Jules Verne Trophy
Noch drei Tage bis Kap Hoorn
Es ist eine Flucht: Im Süden des grünen Tris zieht ein kräftiges Sturmtief durch, das die Crew dem Boot ersparen wollte. Seit Sonntag sind sie deshalb auf nordöstlichen Kurs gegangen und wieder weit nach Norden gesegelt. Der längere Weg zum Kap Hoorn hat Franck Cammas fast die Hälfte seines Vorsprungs gekostet.
Waren es am Samstag noch rund 550 Seemeilem, die das Team vor der Rekordfahrt von Bruno Peyrons "Orange II" lag, so sind es heute Mittag nur noch 275 Seemeilen.

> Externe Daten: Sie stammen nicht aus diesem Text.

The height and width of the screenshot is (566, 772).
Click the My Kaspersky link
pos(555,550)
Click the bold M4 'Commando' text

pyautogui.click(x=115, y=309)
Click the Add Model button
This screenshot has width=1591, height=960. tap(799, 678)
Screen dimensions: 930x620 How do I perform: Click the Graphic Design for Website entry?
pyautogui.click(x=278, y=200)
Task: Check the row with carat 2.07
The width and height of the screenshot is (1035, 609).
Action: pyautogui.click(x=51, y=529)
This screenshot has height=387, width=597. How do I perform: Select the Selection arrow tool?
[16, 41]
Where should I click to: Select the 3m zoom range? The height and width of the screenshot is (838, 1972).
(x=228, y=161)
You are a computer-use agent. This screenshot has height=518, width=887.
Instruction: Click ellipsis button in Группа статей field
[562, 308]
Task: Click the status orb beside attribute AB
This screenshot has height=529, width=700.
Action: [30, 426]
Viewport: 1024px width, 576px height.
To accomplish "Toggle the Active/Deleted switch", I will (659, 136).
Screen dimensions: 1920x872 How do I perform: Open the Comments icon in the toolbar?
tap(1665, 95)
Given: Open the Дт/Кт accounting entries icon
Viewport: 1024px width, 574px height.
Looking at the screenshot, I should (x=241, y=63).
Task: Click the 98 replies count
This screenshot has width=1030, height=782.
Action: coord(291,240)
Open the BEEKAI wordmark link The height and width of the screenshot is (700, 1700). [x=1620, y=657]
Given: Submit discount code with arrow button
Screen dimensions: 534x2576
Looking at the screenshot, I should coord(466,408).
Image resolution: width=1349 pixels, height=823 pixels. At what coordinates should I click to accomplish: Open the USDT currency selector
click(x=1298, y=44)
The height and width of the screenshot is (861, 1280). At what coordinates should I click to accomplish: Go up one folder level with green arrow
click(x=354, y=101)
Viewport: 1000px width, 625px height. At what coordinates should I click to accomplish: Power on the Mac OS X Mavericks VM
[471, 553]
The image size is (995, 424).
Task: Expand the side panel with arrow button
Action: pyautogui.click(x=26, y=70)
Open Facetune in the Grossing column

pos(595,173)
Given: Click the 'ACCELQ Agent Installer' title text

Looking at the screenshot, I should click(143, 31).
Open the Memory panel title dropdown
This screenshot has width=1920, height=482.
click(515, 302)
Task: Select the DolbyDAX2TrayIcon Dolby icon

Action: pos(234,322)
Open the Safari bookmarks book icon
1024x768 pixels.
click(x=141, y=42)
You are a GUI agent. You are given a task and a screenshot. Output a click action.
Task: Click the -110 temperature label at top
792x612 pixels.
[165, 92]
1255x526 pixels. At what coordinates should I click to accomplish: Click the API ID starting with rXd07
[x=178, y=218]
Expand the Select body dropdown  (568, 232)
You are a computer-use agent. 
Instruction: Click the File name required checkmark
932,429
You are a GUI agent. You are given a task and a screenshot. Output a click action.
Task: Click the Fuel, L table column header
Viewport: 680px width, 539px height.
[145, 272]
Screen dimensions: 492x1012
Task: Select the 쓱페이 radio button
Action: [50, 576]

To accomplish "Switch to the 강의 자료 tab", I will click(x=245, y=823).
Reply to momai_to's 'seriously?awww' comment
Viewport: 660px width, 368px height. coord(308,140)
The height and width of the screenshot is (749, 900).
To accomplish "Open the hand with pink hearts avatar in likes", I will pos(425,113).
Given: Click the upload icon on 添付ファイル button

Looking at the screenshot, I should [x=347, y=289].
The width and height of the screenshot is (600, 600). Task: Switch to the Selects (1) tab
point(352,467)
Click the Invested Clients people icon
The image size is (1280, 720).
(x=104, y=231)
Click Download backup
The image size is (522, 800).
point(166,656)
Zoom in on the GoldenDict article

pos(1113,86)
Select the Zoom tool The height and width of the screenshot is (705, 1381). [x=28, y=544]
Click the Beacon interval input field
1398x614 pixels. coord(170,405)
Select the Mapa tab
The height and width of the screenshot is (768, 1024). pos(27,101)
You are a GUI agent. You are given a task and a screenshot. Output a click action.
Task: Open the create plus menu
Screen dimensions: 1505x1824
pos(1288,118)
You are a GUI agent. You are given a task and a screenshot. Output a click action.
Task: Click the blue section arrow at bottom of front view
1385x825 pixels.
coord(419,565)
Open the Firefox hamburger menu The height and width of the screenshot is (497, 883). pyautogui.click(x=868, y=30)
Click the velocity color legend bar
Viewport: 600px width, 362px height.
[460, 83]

Es ist ein bisschen so, als habe das Team "die Seuche", wie es in Sportlerkreisen so schön heißt: erst die lange Flautenperiode nach dem Äquator, die fast zwei bis drei Tage kostete. Dann verpassten sie im Southern Ocean westlich der Kerguelen zweimal den Anschluss an eine Tieffront, mit der sie gen Osten fahren wollten. Jetzt das Sturmtief. Erst morgen soll es schrittweise nach Süden abdrehen, sodass "Groupama 3" wieder halsen und auf direkten Kurs in Richtung Kap Hoorn gehen kann. Die Passage der Landmarke wird beim derzeitigen Speed Donnerstagvormittag erwartet.
Allmählich wird klar, dass die Referenzzeit des Mega-Kats "Orange II" mehr wert ist, als manche dachten. Zwar mag das Boot ein etwa 10 bis 20 Prozent geringeres Geschwindigkeitspotenzial haben, doch offenbar hatte Bruno Peyron auf vielen Abschnitten der Strecke auch gute Bedingungen vorgefunden. Nun dürften Cammas und sein Team vor allem auf den Rückweg vom Kap Hoorn bis zum Äquator hoffen. Denn damals hatte der derzeitige Rekordinhaber (50 Tage, 16 Stunden) einige Tage mit extrem wenig Wind.